A decade ago, the only people who routinely talked about niacinamide were dermatologists. Now, the superstar ingredient is a frequent topic of discussion in Instagram and TikTok videos about radiance-boosting skincare. Niacinamide isn’t a new ingredient—in fact, its complexion-enhancing benefits have long been established through years of studies. But lately, it’s become a hero within the skincare world.
And for good reason. A form of vitamin B3, niacin—which converts into niacinamide in the body—is an essential nutrient found in good-for-you foods like salmon, tuna, and leafy green vegetables. When applied topically, niacinamide is a recipe for healthy skin, too. It offers so many benefits on its own, but it also pairs remarkably well with other skincare ingredients and can even make certain ingredients easier to tolerate.

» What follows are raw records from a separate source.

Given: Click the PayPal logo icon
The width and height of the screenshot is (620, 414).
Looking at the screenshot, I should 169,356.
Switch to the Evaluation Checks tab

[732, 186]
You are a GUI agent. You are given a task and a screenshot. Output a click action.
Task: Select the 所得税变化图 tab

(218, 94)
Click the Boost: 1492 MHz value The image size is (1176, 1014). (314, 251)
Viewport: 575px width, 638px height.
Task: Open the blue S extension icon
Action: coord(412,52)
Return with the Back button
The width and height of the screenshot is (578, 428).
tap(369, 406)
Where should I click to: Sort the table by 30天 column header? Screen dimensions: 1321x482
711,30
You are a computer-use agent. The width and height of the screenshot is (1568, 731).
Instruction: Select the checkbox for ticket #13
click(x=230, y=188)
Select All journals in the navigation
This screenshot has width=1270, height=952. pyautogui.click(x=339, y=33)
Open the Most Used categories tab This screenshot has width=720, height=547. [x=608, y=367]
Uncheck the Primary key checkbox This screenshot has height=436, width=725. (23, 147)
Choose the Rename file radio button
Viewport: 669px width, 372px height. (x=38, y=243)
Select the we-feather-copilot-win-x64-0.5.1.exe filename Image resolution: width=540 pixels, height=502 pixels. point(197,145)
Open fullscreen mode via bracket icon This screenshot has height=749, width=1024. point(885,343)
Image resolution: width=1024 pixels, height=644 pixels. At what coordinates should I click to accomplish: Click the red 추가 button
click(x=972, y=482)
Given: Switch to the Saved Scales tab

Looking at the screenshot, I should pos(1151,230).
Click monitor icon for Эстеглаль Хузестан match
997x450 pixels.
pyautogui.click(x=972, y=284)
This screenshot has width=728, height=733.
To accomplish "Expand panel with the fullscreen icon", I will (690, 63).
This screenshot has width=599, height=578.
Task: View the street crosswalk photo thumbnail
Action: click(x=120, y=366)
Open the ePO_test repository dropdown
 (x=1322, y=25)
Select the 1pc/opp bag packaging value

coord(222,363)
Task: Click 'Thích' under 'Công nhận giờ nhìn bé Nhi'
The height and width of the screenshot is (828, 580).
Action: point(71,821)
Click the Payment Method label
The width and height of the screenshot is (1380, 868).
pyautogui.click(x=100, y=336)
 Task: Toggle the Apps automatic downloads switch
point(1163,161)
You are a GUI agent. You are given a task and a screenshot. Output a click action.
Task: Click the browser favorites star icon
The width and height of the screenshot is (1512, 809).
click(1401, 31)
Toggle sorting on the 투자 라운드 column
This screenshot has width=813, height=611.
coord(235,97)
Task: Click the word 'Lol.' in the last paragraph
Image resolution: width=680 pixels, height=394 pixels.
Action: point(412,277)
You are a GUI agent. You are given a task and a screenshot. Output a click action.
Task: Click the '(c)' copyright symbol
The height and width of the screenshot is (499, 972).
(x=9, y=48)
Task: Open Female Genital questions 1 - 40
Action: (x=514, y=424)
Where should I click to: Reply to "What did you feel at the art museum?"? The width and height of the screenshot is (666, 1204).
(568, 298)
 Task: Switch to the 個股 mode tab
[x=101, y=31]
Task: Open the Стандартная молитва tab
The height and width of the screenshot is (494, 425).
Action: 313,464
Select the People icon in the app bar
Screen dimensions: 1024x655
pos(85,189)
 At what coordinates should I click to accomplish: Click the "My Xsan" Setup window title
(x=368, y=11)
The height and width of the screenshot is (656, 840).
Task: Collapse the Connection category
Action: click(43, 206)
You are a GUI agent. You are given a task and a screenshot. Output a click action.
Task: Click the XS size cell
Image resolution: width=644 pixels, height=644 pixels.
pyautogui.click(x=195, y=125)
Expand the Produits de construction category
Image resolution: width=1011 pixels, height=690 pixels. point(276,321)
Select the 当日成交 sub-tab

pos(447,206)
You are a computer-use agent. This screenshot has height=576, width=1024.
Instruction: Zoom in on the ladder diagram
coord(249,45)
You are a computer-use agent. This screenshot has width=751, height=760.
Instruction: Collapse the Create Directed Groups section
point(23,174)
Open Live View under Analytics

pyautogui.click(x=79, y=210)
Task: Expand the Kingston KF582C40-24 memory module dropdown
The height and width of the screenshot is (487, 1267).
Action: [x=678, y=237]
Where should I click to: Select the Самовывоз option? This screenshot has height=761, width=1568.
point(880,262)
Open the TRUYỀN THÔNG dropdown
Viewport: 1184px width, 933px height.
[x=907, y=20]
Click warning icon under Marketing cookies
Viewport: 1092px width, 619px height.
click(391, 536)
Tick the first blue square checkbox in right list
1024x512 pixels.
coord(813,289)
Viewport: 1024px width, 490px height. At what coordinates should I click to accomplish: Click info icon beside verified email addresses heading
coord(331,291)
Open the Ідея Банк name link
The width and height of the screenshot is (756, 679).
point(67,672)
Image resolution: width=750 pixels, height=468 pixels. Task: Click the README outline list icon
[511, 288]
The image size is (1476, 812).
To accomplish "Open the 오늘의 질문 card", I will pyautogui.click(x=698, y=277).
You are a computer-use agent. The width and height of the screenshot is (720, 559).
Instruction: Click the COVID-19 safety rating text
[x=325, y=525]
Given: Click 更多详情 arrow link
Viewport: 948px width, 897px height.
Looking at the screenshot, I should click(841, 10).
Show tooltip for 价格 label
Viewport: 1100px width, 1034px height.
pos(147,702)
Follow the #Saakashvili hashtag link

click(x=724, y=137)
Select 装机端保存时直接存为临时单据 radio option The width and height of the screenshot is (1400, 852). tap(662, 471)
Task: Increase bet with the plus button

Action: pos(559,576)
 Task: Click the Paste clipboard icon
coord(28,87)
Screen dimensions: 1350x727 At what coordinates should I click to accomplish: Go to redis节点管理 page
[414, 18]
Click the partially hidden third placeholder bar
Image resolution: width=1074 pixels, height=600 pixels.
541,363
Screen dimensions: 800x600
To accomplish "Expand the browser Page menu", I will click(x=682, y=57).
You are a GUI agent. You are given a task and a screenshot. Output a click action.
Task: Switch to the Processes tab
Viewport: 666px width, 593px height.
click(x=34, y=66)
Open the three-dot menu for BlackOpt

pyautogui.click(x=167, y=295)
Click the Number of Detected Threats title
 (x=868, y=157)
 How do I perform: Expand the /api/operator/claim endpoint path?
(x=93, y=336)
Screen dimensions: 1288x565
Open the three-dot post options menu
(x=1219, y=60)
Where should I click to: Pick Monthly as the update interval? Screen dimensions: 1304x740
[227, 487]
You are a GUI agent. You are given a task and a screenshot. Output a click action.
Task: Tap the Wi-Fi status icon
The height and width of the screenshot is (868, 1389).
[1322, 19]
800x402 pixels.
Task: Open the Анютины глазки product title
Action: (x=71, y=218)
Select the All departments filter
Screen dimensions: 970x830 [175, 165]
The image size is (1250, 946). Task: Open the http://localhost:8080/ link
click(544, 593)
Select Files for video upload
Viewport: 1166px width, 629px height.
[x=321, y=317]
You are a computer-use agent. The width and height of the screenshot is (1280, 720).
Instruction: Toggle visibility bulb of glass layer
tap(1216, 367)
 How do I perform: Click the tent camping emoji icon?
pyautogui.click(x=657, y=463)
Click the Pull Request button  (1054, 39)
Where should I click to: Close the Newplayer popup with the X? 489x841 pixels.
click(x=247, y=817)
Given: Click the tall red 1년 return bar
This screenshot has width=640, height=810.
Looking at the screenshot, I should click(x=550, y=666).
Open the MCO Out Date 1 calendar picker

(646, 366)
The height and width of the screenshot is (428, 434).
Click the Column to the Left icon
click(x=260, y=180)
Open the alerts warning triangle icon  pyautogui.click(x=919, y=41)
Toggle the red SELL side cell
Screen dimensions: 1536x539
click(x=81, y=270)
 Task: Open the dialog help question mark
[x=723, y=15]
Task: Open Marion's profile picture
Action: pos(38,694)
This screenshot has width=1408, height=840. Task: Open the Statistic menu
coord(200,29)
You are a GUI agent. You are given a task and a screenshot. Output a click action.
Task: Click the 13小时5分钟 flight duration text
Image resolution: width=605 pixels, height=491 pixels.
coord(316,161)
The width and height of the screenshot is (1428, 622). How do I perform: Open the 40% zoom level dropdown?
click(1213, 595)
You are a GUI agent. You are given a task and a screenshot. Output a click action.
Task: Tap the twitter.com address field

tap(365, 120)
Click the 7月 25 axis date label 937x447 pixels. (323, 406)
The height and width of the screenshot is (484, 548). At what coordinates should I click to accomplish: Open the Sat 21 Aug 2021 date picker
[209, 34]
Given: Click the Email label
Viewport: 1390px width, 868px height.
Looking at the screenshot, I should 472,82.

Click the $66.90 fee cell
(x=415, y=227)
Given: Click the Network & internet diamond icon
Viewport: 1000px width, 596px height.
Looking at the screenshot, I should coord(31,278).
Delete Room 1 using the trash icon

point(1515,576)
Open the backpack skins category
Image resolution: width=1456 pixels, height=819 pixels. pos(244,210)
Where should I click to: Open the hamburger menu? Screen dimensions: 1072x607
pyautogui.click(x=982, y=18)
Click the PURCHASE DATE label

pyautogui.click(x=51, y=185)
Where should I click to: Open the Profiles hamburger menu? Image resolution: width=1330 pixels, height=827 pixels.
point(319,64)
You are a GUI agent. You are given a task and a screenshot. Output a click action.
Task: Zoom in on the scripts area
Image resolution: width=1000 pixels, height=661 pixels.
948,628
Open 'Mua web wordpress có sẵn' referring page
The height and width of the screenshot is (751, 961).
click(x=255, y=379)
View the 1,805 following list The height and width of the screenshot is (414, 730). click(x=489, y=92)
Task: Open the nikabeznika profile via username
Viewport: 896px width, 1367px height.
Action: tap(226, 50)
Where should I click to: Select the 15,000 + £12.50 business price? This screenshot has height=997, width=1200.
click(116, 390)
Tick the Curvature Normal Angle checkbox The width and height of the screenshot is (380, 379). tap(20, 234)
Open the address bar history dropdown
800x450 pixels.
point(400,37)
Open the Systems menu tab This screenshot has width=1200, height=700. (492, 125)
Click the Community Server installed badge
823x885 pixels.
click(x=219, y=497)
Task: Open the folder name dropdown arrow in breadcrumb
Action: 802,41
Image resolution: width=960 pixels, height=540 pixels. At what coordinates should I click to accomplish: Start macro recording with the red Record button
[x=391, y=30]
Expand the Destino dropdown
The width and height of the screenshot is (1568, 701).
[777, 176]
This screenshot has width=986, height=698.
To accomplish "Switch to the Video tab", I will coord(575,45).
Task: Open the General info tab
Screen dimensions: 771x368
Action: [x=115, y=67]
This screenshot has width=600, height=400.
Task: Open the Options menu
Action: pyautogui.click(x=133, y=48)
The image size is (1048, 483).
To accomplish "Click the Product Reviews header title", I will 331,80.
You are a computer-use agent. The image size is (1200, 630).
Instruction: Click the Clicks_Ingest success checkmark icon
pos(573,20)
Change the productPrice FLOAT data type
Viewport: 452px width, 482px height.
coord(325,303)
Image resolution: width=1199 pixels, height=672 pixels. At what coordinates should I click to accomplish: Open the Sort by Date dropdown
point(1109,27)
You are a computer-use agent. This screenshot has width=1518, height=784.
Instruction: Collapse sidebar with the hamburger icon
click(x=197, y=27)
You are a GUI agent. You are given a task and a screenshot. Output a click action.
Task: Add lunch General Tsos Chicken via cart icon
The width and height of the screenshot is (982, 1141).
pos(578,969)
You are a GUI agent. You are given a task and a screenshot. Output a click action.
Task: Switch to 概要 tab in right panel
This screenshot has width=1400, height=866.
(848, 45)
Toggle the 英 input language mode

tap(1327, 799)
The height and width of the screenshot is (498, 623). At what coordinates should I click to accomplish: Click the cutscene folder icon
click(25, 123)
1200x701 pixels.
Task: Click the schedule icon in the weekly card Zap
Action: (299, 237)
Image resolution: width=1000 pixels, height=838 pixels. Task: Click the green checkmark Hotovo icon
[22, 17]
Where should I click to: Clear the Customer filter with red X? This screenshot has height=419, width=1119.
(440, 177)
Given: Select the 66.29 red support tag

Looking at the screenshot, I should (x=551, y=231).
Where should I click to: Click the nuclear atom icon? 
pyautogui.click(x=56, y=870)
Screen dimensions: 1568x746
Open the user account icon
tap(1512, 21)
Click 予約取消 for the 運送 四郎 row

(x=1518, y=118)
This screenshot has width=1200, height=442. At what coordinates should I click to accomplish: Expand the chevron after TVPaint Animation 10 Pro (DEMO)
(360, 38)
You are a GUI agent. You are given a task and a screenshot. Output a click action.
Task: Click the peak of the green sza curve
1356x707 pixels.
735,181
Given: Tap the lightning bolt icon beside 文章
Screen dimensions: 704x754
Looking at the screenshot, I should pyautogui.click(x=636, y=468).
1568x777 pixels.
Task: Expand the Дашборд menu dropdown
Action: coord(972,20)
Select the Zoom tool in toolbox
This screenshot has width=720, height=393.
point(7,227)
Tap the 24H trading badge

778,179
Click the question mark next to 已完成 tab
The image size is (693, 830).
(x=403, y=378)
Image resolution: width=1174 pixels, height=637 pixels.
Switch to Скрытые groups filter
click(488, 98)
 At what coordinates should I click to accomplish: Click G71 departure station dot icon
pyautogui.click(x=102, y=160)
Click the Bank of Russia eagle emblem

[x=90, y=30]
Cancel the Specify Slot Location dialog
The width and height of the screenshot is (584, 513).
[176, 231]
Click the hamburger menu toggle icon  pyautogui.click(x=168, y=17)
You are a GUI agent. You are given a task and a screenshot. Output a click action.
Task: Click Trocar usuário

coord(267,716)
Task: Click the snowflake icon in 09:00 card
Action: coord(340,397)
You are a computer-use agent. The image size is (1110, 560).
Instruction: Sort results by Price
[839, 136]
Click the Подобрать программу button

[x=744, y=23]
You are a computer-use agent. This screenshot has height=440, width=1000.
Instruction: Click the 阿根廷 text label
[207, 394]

If niacinamide was a person, it would be that awesome friend who gets along with all different personalities and brings out the best in everyone.
Here are some of the ways that niacinamide can bring out the best in your skin.
1. Niacinamide helps restore and protect skin
Niacinamide is like strength training for your skin cells, giving them extra power to fight off external and internal stressors, which ultimately helps guard against the cell breakdown that contributes to skin aging. Niacinamide helps skin cells energize and repair themselves, specifically repairing damaged DNA and, because it’s a powerful antioxidant, reducing some of the harmful effects of UV rays.
In addition, niacinamide helps restore skin’s lipid layer which in turn strengthens your skin barrier, the outermost layer of skin responsible for keeping harmful stuff out and moisture and nutrients in. This helps the skin hold in moisture better and can improve texture so skin is softer and smoother overall. A well-functioning barrier also helps your skin tolerate stronger ingredients better, thereby reducing irritation.
2. Niacinamide is an all-star brightener
If you want to look more luminous overall, adding a niacinamide product to your regimen can deliver the goods. The ingredient has been shown to reduce dark spots by preventing the transfer of pigment within skin. One study found that niacinamide significantly decreases hyperpigmentation and increases skin brightness after four weeks of topical use. The ingredient also helps crank up collagen production, which is key for even-toned skin. But keep in mind, niacinamide doesn’t put the brakes on pigment production, so for significant uneven tone or pigment issues, you may want to add a stronger melanin inhibitor like vitamin C to your regimen. The good news is, vitamin C and niacinamide play well together, even in the same product, so you can double up on both ingredients to achieve maximum brightness. Try our It’s A Miracle 8 Minute Mask, which contains both niacinamide and vitamin C, for instant and long-term luminosity.
3. Niacinamide fights wrinkles and boosts the overall look of skin—without irritation
Any ingredient that stimulates collagen production will help smooth out existing lines and wrinkles and help prevent new ones from forming, even skin tone and clarity, and minimize the appearance of pores. But unlike retinoids or vitamin C, niacinamide does all this without irritating the skin, thanks to the ingredient’s strong anti-inflammatory properties. In a clinical, double-blind study, women with light skin who applied a 5% niacinamide product to their face for four weeks showed significant improvement in fine lines and wrinkles, hyperpigmentation, redness, sallowness (i.e. yellowing), and skin elasticity. Our PUREVOC All Day Glow Face Cream is rich in niacinamide.
People with sensitive skin and rosacea tend to do well with niacinamide products, though always test a new formula on a small patch of skin for several days in a row before using it on your entire face.
4. Niacinamide may help reduce acne
The inflammation-fighting power of niacinamide seems to reduce acne, which is an inflammatory condition. Numerous studies have linked niacinamide to a reduction in acne, though skin pros say more evidence is needed comparing niacinamide to first-line acne treatments to truly quantify its pimple-busting power. But since niacinamide complements tried-and-true acne treatments like salicylic acid, retinols, and benzoyl peroxide, there’s no harm in adding a niacinamide product to your regimen.